A moral system is a system that can emerge moral properties. I am a moral system. You are. Society is. Religion is. Schools are... and so on. All of these moral systems share the possibility of having moral properties attributed to them. Properties such as right, wrong, fair, cruel and just.

Moral properties are internal, in that they refer to the system or they are external in that they refer to some other system.

In addition these moral systems have the potential of specific attitudes towards other moral properties; my dislike in your unfairness, your compassion for their suffering, a charity’s stance against world debt.

Moral systems have emergent evaluations of moral properties.
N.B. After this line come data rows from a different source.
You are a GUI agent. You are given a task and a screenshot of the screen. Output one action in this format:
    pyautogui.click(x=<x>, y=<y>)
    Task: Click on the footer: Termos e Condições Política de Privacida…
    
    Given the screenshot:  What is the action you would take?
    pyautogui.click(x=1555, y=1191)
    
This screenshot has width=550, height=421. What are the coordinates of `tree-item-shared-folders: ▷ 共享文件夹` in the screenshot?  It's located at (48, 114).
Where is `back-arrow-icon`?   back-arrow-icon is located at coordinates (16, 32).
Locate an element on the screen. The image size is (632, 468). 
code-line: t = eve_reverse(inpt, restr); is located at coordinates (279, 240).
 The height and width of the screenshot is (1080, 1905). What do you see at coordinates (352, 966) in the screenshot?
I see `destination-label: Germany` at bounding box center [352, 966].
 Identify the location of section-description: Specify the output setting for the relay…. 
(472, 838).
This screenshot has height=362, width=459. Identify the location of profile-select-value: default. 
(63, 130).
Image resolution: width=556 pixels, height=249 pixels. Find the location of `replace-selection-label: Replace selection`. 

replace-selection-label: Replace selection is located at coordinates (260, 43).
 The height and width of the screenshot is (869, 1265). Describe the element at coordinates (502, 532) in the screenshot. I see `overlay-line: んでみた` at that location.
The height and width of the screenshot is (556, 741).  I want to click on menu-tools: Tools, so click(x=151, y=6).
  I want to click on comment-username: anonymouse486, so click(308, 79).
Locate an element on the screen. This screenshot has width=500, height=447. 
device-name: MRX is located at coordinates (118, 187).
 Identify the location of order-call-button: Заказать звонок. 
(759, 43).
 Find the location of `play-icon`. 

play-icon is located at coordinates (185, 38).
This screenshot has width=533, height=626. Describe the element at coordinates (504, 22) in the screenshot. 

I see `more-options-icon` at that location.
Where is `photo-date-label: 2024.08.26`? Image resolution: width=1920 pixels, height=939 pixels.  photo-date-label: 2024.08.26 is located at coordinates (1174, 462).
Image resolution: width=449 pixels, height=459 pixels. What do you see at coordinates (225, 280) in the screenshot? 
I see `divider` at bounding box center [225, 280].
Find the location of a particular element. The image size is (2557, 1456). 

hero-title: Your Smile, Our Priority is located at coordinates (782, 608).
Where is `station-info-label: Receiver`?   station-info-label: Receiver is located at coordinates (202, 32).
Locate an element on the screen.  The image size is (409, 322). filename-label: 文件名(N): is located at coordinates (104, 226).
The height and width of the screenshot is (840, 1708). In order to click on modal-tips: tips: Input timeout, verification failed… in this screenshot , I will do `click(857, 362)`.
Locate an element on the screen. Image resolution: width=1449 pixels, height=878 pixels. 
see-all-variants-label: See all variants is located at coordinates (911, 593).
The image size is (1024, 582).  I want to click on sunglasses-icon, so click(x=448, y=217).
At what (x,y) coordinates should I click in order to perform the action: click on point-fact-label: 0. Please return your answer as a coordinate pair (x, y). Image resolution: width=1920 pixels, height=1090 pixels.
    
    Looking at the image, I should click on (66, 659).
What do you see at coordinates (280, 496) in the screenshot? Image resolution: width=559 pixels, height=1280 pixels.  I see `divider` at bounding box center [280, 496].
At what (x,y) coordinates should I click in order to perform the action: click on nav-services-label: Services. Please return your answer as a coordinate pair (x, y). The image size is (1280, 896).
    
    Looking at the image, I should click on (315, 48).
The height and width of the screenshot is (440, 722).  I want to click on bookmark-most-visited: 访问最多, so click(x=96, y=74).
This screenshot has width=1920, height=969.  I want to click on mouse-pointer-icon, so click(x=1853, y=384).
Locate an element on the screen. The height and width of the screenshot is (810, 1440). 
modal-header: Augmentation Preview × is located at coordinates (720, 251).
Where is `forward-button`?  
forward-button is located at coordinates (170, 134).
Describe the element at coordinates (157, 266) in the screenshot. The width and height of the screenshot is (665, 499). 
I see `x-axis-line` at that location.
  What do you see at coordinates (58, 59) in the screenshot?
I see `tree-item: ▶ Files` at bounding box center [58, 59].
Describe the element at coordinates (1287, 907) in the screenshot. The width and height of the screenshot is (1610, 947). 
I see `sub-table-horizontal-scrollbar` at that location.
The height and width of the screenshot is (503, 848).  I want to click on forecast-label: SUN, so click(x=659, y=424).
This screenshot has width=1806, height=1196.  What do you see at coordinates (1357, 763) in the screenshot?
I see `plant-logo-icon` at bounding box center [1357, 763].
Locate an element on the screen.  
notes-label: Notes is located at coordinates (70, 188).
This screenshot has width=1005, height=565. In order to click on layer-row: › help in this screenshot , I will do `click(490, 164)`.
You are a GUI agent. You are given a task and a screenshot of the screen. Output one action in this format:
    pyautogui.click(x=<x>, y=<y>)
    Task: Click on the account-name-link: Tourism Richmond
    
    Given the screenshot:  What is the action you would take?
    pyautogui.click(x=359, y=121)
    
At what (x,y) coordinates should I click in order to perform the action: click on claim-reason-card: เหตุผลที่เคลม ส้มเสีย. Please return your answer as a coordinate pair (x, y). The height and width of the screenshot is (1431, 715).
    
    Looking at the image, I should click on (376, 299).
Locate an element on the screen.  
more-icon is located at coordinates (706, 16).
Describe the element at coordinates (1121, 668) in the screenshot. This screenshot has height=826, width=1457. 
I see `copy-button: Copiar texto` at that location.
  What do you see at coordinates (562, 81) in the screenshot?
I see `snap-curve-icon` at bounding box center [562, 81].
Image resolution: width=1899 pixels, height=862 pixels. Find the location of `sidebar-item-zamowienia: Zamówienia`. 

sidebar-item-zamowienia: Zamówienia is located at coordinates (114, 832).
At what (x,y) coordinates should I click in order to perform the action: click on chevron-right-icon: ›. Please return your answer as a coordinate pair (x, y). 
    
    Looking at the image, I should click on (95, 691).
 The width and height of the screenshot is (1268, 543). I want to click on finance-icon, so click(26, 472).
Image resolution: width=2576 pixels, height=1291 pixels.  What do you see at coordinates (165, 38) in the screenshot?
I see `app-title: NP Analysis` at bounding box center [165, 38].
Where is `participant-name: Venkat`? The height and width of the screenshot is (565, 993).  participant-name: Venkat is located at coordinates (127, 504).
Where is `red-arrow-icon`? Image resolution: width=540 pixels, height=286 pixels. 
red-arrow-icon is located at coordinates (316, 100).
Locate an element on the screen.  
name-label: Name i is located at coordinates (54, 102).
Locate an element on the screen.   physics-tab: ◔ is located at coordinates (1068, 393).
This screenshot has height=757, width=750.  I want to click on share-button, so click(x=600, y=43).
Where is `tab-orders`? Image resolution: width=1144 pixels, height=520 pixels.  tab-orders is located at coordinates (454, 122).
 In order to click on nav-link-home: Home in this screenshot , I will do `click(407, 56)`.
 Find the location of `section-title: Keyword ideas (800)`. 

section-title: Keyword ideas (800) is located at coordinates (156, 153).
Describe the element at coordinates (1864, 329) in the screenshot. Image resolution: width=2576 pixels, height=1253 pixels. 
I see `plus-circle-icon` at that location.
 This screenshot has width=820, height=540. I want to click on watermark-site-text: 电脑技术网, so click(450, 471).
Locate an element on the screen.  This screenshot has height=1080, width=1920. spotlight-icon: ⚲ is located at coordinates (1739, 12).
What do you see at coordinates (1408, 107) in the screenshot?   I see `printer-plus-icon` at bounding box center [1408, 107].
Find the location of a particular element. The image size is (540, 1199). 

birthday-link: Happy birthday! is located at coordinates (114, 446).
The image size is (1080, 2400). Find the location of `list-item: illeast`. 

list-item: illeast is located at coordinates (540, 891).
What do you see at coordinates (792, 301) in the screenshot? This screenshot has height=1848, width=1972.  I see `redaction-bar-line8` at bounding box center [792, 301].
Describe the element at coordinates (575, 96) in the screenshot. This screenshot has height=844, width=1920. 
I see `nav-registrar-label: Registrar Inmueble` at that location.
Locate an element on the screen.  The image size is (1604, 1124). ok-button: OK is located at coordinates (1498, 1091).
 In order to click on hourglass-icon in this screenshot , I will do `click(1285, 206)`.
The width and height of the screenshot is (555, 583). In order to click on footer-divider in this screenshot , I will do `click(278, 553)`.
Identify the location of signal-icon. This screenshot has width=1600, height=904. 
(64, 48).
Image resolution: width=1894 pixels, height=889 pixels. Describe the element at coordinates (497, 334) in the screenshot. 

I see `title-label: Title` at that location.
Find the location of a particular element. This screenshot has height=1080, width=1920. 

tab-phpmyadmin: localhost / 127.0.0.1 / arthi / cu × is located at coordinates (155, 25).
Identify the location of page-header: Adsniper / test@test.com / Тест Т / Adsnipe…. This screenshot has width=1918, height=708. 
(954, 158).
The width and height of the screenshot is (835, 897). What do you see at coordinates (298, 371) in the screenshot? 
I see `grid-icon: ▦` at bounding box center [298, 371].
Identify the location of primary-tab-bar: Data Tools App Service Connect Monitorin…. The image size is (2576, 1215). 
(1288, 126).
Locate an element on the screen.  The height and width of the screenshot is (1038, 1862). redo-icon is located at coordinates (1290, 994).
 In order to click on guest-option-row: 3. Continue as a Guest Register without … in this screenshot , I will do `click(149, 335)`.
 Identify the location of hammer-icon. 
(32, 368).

Moral systems are able to refer to their own moral systems and in these references they necessarily will value distinctions between moral properties. (I believe it’s these constant valuations that all moral systems have to make that add the core bivalence between right and wrong into our moralities.)

A value within a system is a propensity to pursue or avoid some future state to which the value pertains to. If I value cream-pies then I will pursue those. If I hate cucumbers, I will avoid those. The same is true of moral properties, as moral systems will behave in accordance as to how they value the moral properties they can pursue and avoid.

All of these evaluative properties we can boil down into two abstract notions, the positive and the negative. Loosely, the positive are the things I or you would prefer to be the case and the negative are the contrary.

Karma is the causal interconnectedness between all Moral Systems.

I think that Karma is simply the network of moral causes and effects that radiate from each of our actions out into the world and, importantly, into ourselves.

The moral effects of our actions may be external; you make someone happy, you annoy an entire country . or they may be internal; your pride at your kindness, your guilt at your selfishness. This is all Karma is. We are in a sea Karma. It is our lies and admissions and hopes and fears and all of these motivators that guide not only us as individuals but the institutions around us.

Often people mistake Karma as being a substance or energy or force, and you can see why because all morality is potentially interconnected it is has this substantive aspect but that is just an illusion. The only sense in which Karma can be accurately seen as a Force is by analaogy to physical causation.

The cue ball causes/forces the black ball to move. The bad deed causes/had the karmic effect that Bob was sad.


If you are a good person the chances of you having a good life are increased, not because of some supernatural reward system but because of the “karmic feedback” of your actions and thoughts, internally and externally.

If you are a bad person then your lies and violence and guilt etetcera will increase the chances of you having more negativity in so many ways. Not only the obvious, like punishment etc but also in terms of ones psychology. The Buddha realised this and now so many studies are confirming it.

I think most people, when you take away the “majic” decorations that millennia of Buddhist culture have added to the concept of Karma would see it as the simple and obvious fact: good moral causes have good moral effects.